[Collection entries]
--------
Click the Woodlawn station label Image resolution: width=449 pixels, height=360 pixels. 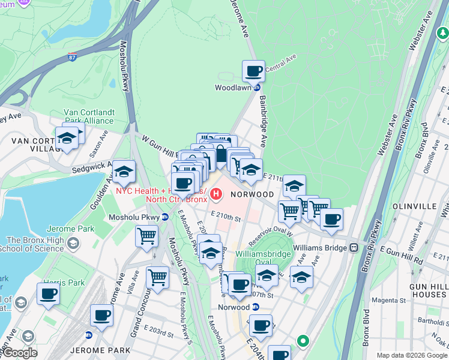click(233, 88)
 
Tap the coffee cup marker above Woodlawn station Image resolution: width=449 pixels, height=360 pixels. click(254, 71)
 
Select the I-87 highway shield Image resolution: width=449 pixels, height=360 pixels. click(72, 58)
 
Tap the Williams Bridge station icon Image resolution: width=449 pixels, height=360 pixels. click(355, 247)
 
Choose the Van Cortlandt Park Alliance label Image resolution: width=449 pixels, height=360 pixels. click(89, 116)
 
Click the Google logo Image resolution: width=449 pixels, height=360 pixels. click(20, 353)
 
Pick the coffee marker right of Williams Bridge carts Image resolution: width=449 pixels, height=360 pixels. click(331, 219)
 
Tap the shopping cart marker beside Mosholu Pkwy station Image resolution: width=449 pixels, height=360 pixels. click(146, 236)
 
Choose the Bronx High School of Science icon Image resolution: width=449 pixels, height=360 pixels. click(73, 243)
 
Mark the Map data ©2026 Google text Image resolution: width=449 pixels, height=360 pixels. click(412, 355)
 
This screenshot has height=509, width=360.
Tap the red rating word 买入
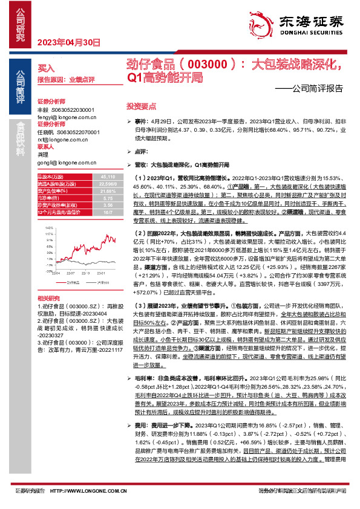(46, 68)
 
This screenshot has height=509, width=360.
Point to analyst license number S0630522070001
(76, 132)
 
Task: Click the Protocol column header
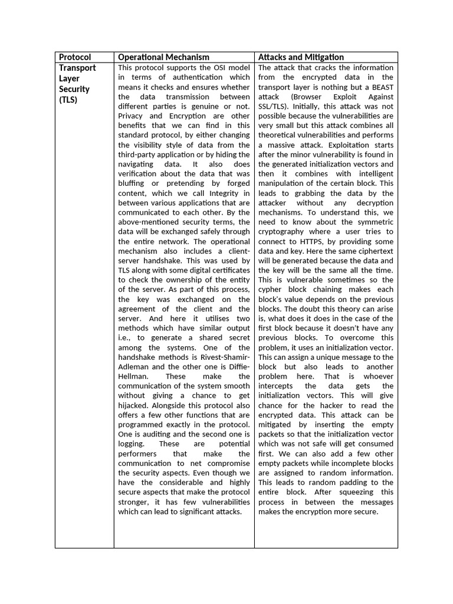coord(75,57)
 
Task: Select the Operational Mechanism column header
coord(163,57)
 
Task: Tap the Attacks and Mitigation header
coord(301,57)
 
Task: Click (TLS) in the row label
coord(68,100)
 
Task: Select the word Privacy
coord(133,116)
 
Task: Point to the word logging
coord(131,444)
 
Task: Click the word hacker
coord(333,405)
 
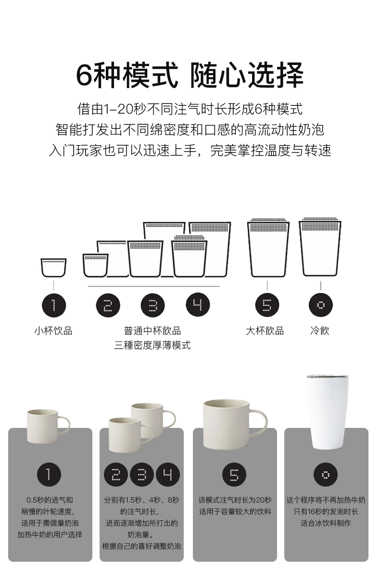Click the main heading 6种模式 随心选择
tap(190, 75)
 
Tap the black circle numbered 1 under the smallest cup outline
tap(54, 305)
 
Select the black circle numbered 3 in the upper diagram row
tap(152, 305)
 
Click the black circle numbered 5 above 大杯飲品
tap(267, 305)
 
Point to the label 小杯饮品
--------
* [Exercise description]:
Put the material from the line containing "Select the I-87" through the line containing "coord(68,100)" into a JSON list of strings, one string per line, with blank lines omitted. Leave the pictures out.

* [Response to this task]:
[
  "Select the I-87 highway shield Image resolution: width=449 pixels, height=360 pixels. click(72, 58)",
  "Tap the Williams Bridge station icon Image resolution: width=449 pixels, height=360 pixels. click(355, 247)",
  "Choose the Van Cortlandt Park Alliance label Image resolution: width=449 pixels, height=360 pixels. click(89, 116)",
  "Click the Google logo Image resolution: width=449 pixels, height=360 pixels. click(20, 353)",
  "Pick the coffee marker right of Williams Bridge carts Image resolution: width=449 pixels, height=360 pixels. click(331, 219)",
  "Tap the shopping cart marker beside Mosholu Pkwy station Image resolution: width=449 pixels, height=360 pixels. click(146, 236)",
  "Choose the Bronx High School of Science icon Image resolution: width=449 pixels, height=360 pixels. click(73, 243)",
  "Mark the Map data ©2026 Google text Image resolution: width=449 pixels, height=360 pixels. click(412, 355)",
  "This screenshot has height=509, width=360.",
  "Tap the red rating word 买入",
  "(46, 68)",
  "This screenshot has height=509, width=360.",
  "Point to analyst license number S0630522070001",
  "(76, 132)",
  "Task: Click the Protocol column header",
  "coord(75,57)",
  "Task: Select the Operational Mechanism column header",
  "coord(163,57)",
  "Task: Tap the Attacks and Mitigation header",
  "coord(301,57)",
  "Task: Click (TLS) in the row label",
  "coord(68,100)"
]